STORED DATA:

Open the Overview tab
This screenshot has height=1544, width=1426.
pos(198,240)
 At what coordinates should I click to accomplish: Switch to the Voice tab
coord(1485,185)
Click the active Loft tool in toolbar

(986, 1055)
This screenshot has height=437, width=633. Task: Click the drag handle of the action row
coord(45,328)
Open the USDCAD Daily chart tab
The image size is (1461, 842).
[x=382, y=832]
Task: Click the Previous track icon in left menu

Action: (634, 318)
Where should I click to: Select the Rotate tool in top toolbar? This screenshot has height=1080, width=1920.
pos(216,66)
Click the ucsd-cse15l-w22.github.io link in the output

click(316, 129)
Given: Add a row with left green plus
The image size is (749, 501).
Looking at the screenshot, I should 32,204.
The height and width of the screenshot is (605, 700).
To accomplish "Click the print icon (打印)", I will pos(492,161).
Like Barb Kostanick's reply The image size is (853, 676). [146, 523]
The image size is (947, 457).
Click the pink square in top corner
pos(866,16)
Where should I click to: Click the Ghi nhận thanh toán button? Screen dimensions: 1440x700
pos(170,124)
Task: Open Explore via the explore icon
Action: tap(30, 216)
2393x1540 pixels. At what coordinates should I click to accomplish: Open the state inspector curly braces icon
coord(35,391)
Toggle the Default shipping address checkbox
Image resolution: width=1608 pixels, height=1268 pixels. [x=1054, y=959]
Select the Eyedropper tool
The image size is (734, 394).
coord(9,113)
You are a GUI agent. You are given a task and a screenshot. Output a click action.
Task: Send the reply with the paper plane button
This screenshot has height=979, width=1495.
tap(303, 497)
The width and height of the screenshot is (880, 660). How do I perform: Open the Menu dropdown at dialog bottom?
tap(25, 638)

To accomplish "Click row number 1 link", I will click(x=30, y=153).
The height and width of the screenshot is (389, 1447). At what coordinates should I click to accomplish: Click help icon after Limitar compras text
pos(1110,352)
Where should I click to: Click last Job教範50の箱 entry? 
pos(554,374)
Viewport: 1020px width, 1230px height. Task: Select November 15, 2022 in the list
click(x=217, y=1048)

CHALLENGE:
Could you extract every one of the records above and reproduce each line word for word?

COMPLETE RESPONSE:
Open the Overview tab
This screenshot has height=1544, width=1426.
pos(198,240)
 At what coordinates should I click to accomplish: Switch to the Voice tab
coord(1485,185)
Click the active Loft tool in toolbar

(986, 1055)
This screenshot has height=437, width=633. Task: Click the drag handle of the action row
coord(45,328)
Open the USDCAD Daily chart tab
The image size is (1461, 842).
[x=382, y=832]
Task: Click the Previous track icon in left menu

Action: (634, 318)
Where should I click to: Select the Rotate tool in top toolbar? This screenshot has height=1080, width=1920.
pos(216,66)
Click the ucsd-cse15l-w22.github.io link in the output

click(316, 129)
Given: Add a row with left green plus
The image size is (749, 501).
Looking at the screenshot, I should 32,204.
The height and width of the screenshot is (605, 700).
To accomplish "Click the print icon (打印)", I will pos(492,161).
Like Barb Kostanick's reply The image size is (853, 676). [146, 523]
The image size is (947, 457).
Click the pink square in top corner
pos(866,16)
Where should I click to: Click the Ghi nhận thanh toán button? Screen dimensions: 1440x700
pos(170,124)
Task: Open Explore via the explore icon
Action: tap(30, 216)
2393x1540 pixels. At what coordinates should I click to accomplish: Open the state inspector curly braces icon
coord(35,391)
Toggle the Default shipping address checkbox
Image resolution: width=1608 pixels, height=1268 pixels. [x=1054, y=959]
Select the Eyedropper tool
The image size is (734, 394).
coord(9,113)
You are a GUI agent. You are given a task and a screenshot. Output a click action.
Task: Send the reply with the paper plane button
This screenshot has height=979, width=1495.
tap(303, 497)
The width and height of the screenshot is (880, 660). How do I perform: Open the Menu dropdown at dialog bottom?
tap(25, 638)

To accomplish "Click row number 1 link", I will click(x=30, y=153).
The height and width of the screenshot is (389, 1447). At what coordinates should I click to accomplish: Click help icon after Limitar compras text
pos(1110,352)
Where should I click to: Click last Job教範50の箱 entry? 
pos(554,374)
Viewport: 1020px width, 1230px height. Task: Select November 15, 2022 in the list
click(x=217, y=1048)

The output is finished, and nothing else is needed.